Indeed, Said’s politics ruptured the event at almost every turn. The participants remained decorous throughout the discussion, but disagreements cropped up at every corner of the fast-paced two-hour panel.
Said has used Orientalism as the basis for withering criticism of American and Israeli foreign policy in the Middle East. His critics accuse him of championing, ironically, a prejudiced and monomaniacal stance against Israel. Some go so far as to brand him an ideologue with a vendetta against Israel and Jews in general. Said was certainly among Israel’s harshest and most famous critics. During a break from the speaker’s panel, the event featured a video of a fiery speech by Said condemning Israel for its occupation of Palestinian land in the wake of an American activist’s death in the region. Rachel Corey, an American activist, died on March 16, 2002 under the blade of an Israeli military bulldozer in the Gaza Strip. Her death has served as a rallying point for those protesting Israeli occupation there and elsewhere in the region. During a short question-and-answer session after the video, Eli Kaufman, an organic farmer from Israel, said the speech “perpetuates a cycle of blame.”
“It’s important that we don’t allow stereotyping. As an Israeli and a Jew, I feel like it’s happening here,” Kaufman said. Gunn, who had spoken before said that she was uncomfortable with the speech herself.
“It wasn’t the best of Said,” she said. “This isn’t the occasion to settle the balance question.”
Abraham Peck, assistant dean of Arts and Sciences, disagreed. “I think history will show he was right about a federation,” he said, referring to the idea that Israel and Palestine should be one state with both ethnicities represented democratically. “A South African solution is the solution for Israel.”
The increasingly political conversation was interrupted by another video, this time of two segments from a theater performance titled “Re-orientalism” and another speech by Said.

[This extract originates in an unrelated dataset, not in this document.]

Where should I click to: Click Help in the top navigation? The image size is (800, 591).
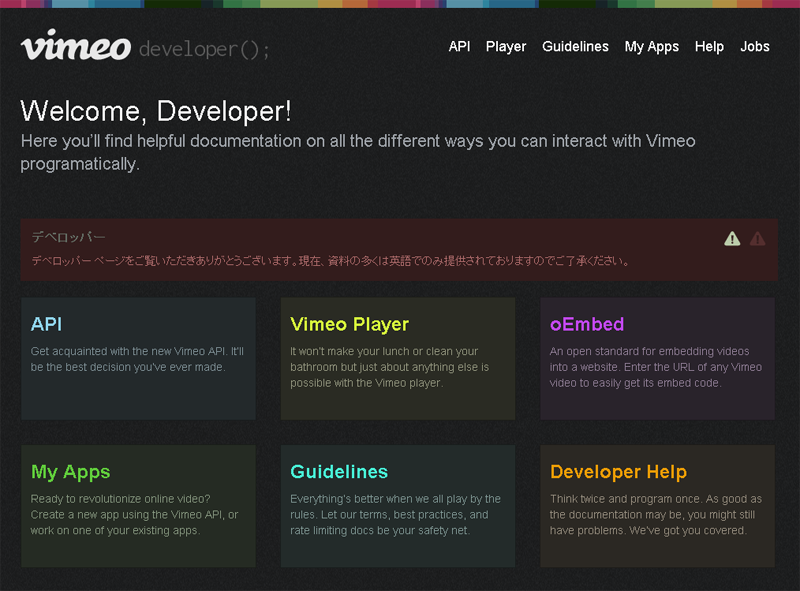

In the first segment from “Re-orientalism,” a college-aged woman recited a beat-style poem attacking big tobacco companies. The second clip featured a middle-aged man who spoke about brotherhood. “I know there’s something that ties us together, a thread,” he said. “If we could find it, we could pull on it, and my enemy and I would finally see each other face to face.”
Said’s speech was a strong contrast to that idealized concilliation.
“The basic dignity of Palestinians is that we are a people,” Said said in the speech. He went on to lambaste a former Palestinian spokesman who was appointed by former Prime Minister Yassir Arafat and, he said, “is as spineless as he is clueless.” He complained that all of Arafat’s spokesmen have a history of kowtowing to Israeli and American interests.
Kamal capped the event with a short speech. “I grew up seeing only hate, anger, violence. I thought I wouldn’t see it here, but the first thing I heard was ‘there’s no such thing as Palestine,'” He said. “The reason I am here now is because of Said.” He said Said had inspired him and helped him to find his way in his first weeks and months in an alien country. “We thank you for what you’ve taught us.”